In the midst of morning cafe pleasantness and civilisation, my coffee mate turns to me like a bolt out of the blue and pulls a small, gleaming object that I only barely recognise out of their pocket. They hold it up like it was their precious newborn child, and says "Have you seen my new Android phone?"
commentary In the midst of morning cafe pleasantness and civilisation, my coffee mate turns to me like a bolt out of the blue and pulls a small, gleaming object that I only barely recognise out of their pocket. They hold it up like it was their precious newborn child, and says "Have you seen my new Android phone?"
Is Android a force to be reckoned with?(Giant Google Android statue with puppy and cupcake image by Kenneth Lu, CC2.0)
They then proceed to show me — in great detail — the ways in which their Android phone is better than my iPhone.
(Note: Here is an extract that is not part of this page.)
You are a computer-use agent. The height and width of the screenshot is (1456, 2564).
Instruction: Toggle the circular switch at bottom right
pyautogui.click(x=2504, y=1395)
It has a better camera. It integrates better with Google services like Gmail. It has Adobe Flash (hi, Steve!), the window shade feature for multiple alerts, background processes, you can more easily connect it to your PC without the iTunes nightmare, it's open source, Google isn't censoring its applications market, and so on.
After about 10 minutes of this, I say something like "that's enough!" and change the topic of conversation.
Outside I am calm and controlled. But internally I am in full, lock-down panic mode. The reason is that this Android exhibitionism is the same behaviour I used to witness from people when pulling out their iPhone. It signifies that although I own an iPhone, a Wii, an Xbox 360, two high-specced PCs with multiple monitors and about a bajillion other tech gadgets, I could again be at risk of falling behind on the technology curve. And that is something I simply cannot tolerate.
The question that I and a number of other people are asking at the moment is: is the tide starting to turn on Apple's flagship iPhone in Australia? Is it time to dump the iPhone and join the other camp?
Over the past few months, all of Australia's major carriers have put a strong focus on launching Android-based handsets that provide much of the same functionality as the iPhone — but with more choice.
Telstra has the HTC Desire (and the Australian buzz around it has been intense), Optus is focusing on Motorola and is rumoured to be bringing the HTC Legend down under, and it looks like virtually every carrier has the Sony Ericsson Xperia X10. And this is just the start — apparently at the recent Mobile World Congress in Barcelona Android was all anyone was talking about.
There's even been a blog set up — Android Australia — just to cover Android launches locally.
Of course, Apple has a stranglehold on the Australian mobile market and has had for some time. The expected launch over the next few months of the company's next iPhone (hello, Gizmodo!) will only give it a stronger sales story. It has the hardware, the applications, the brand and the growing eco-system to keep the iPhone platform as the dominant smartphone player for some time.
But Apple's problem with the iPhone at the moment is that there is not much it can really add to the device to make it more attractive to those who don't have one. And this is exactly the opportunity that Android is slowly starting to capitalise on.
Google's fledgling mobile platform is increasingly offering Australian telcos and customers most of the shiny things that the iPhone does — as well as everything Apple refuses to put into its tightly controlled handset.
Custom phone designs to suit every customer and manufacturer. Handset distribution through the traditional vendor/telco partnerships. A much more open platform that telcos can customise with their own branded services and users can customise to their heart's content.
And yes, even "adult applications" for that time you want to get your sexy on in the back of the Cadillac.
These are all things that Australia's mobile ecosystem wants from its smartphone manufacturers. And increasingly, it's Apple's rivals that are meeting this customer demand. Apple doesn't meet customer demand that is already in existence. It meets customer demand that it creates itself.
If I was to sum up the growing feeling amongst Australian early technology adopters at the moment, I would say it's probably the same feeling they had back in 1985 when it became apparent that Apple was going to launch its long-term technique of tying its hardware, software (and now, internet platforms) together into one unbreakable package that creates a great overall solution ... but has a bunch of niggling problems due to Steve Jobs' personal foibles.
In short: sure, Windows is not as good a solution as an Apple operating system. But you can run anything you like on it, and it runs on anything you like. Just like Android.
The question is — will Australia's early Android enthusiasm translate into the mainstream? And what shine will it take off the iPhone if it does?